Through the thin moonlight she could see Max asleep on his back, cradling a playbook to his chest. All the football talk tonight with the coaches and boosters fired him up.
“Aiden, hey.” Jade opened the front door and slipped outside. The scent of barbecue lingered.
After the barbecue, potato salad, chips, pies, cookies, and cakes had been eaten, and the soda coolers had been emptied, and the pep band had played their final song as the cars exited the same way they came in—a caravan down the driveway, their taillights creating a red river toward Colby—Max had talked football.

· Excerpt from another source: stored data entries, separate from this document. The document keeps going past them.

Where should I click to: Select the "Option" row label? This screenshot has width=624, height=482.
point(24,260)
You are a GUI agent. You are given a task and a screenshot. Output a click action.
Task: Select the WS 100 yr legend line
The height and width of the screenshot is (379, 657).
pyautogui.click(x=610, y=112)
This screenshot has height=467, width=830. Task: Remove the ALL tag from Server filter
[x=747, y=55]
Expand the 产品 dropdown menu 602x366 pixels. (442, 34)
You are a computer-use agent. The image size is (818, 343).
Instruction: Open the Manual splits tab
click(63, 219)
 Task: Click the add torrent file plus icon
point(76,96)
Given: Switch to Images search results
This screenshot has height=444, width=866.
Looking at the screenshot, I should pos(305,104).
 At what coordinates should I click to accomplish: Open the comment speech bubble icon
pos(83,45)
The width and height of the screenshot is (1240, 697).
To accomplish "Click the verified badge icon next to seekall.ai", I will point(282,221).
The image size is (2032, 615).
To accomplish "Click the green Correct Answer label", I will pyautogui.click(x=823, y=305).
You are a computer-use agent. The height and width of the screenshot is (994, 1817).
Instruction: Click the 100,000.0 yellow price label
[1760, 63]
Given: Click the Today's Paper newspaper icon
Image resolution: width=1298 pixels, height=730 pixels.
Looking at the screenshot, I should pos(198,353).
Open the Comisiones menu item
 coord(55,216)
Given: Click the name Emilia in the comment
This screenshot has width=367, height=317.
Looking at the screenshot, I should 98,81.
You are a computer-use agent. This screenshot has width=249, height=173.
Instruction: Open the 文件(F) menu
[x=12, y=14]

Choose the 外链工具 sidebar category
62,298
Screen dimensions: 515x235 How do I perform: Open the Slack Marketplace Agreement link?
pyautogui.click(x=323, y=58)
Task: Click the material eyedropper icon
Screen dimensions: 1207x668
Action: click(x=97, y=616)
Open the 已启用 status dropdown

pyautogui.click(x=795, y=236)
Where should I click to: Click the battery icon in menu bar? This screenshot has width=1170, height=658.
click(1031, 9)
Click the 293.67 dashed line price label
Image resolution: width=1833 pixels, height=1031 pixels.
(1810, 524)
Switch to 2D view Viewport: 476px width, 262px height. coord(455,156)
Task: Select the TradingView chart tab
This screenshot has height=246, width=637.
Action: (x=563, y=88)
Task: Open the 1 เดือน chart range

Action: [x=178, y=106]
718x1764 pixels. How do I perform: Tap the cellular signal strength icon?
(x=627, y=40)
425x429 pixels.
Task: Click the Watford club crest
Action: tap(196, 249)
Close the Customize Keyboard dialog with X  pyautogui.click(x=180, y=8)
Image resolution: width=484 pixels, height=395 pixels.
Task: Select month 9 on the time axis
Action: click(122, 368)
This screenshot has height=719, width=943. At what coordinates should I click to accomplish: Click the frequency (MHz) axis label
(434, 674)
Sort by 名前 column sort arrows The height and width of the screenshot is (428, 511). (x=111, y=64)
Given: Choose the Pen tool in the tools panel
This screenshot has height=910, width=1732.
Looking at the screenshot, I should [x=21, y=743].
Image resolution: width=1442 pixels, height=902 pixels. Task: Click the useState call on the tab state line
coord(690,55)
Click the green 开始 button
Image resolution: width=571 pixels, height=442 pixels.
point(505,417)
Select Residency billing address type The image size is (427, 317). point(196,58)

While Jade bathed Asa. While she diapered him and tugged on his pajamas. While Asa brushed his teeth. While Jade kissed him good night and turned out the light.
“Ah, it’s after midnight there, isn’t it. Sorry, Jade-o.”
“It’s okay. I’m glad you called. Where are you, by the way?” Jade cut through the warm porch shadows and sat on the porch steps. It felt good to have alone time with her brother.
“Australia.”
“Australia? Really! Since when?”
“Two days ago. Just like your mad decision to move to Texas, I made a mad decision to take a job in Australia. A photographer friend of mine needed some help. I’ll be down here for a few weeks, maybe a month.”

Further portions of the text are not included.